Avoid Downloading Malicious Apps on Google Play

Google Play is every Android’s first go-to option for downloading apps. However, even this ever-famous application portal isn’t free from malicious apps directed toward conning the installers.

A renowned security firm, Malwarebytes Labs, has warned users against downloading and using these top four applications, which have collectively garnered 1 million downloads.

Per the security researchers at the firm, these apps hide Trojans, which serve adware and direct users to phishing sites.

Unsuspecting users click on an ad and end up with multiple open tabs, draining the battery and directing the users to phishing sites.

Who could have imagined that such applications housed within Google Play could also harbor intrusive content?

Mobile Apps Group’s Malicious Apps

If you have the following four apps installed on your Android device, you should uninstall them immediately:

Bluetooth App Sender: 50,000+ installs
Mobile transfer: smart switch: 1000+ installs
Bluetooth Auto Connect: 1,000,000+ installs
Driver: Bluetooth, Wi-Fi, USB: 10,000+ installs

Mobile Apps Group, the developer and marketer of these apps, has been penalized twice for disguising Trojans within their apps.

Despite its infamous reputation, the developer continues to market its applications on Google Play.
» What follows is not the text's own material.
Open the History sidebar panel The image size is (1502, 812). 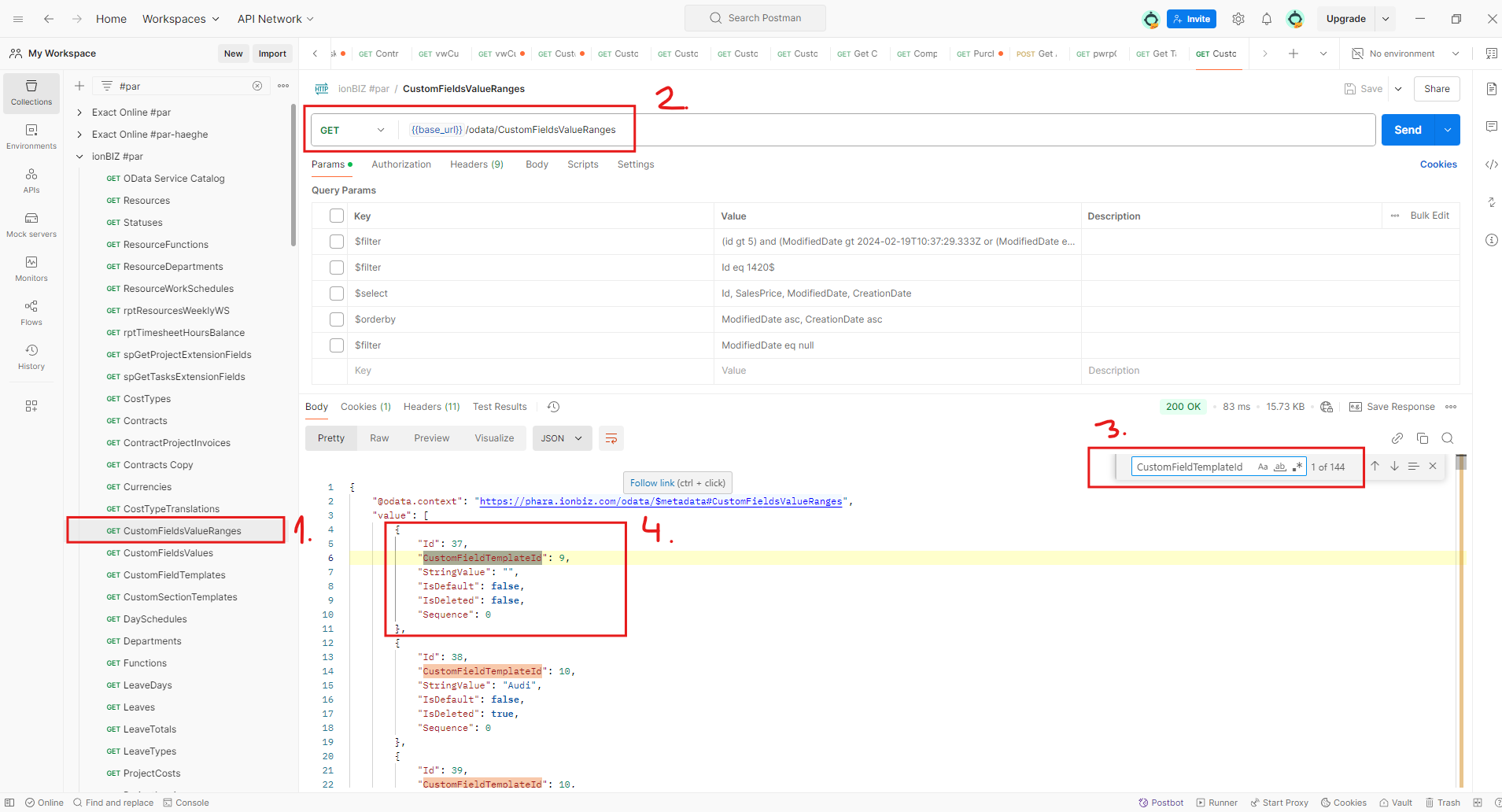31,356
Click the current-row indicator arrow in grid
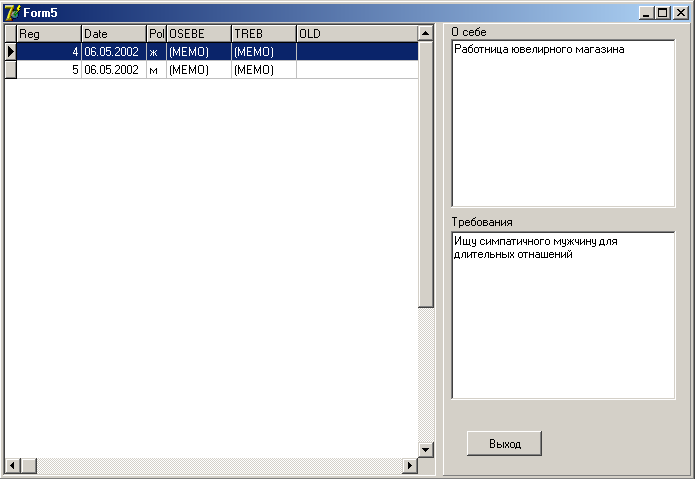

The users of these apps haven’t provided favorable reviews for any of these apps on Google Play.

For example, one of the users has shared the following review for Bluetooth App Sender:

“Beware! This malicious app prompts you to install an “update” that is a clicker trojan.”

Another reviewer has updated the following review for Bluetooth Auto Connect on Google Play:

“This app installs popup adware! I must have installed this app accidentally, but I spent the last two weeks dealing with annoying ads that automatically open my browsers.

I’ve spent hours uninstalling/reinstalling apps, trying to find the culprit. Then I realized this morning that this app had a “welcome” notification, and when I clicked on it to close it, it opened a browser ad.

These ads are placed intentionally to make devs money every time they open. Reported this app to Google Play as well.”

Based on these user reviews, there is plenty of evidence to say that it’s not appropriate for users to download these apps.

Despite being Trojan adware carriers, the developer Mobile Apps Group continues to respond to user reviews, especially when users need help using these apps successfully on their devices.

The developer has used intelligent tactics to lead users to download and install apps on their devices. Without coercion, they can phish their users and create chaos in the lives of the users without lifting a finger.

How Do These Apps Work?

As per Malwarebytes Labs,

“Delaying malicious behavior is a common tactic to evade

detection by malware developers. This app uses delays quite a bit. After the initial delay, the malicious app opens phishing sites in Chrome.

The content of the phishing sites varies—some are harmless sites used to produce pay-per-click, and others are more dangerous phishing sites that attempt to trick unsuspecting users.”

The researchers at Malwarebytes Labs have given a good insight into how these malicious apps work. Usually, these apps wait for at least 72 hours before showing users ads.

Subsequently, when you click on ads, new tabs continue to open within the browser, even when the device is locked.

These adware sites steal sensitive information from the host devices while generating pay-per-click revenue for malware operators.

Imagine unlocking your device after a while and ending up with multiple open ad sites.

The developer hides these actions in an app log, encrypted with meaningless descriptors like “sdfsdf.”

Such extensions pass through automated code scanners seamlessly without raising red flags. However, manual reviewers can catch such malicious files easily with their descriptors.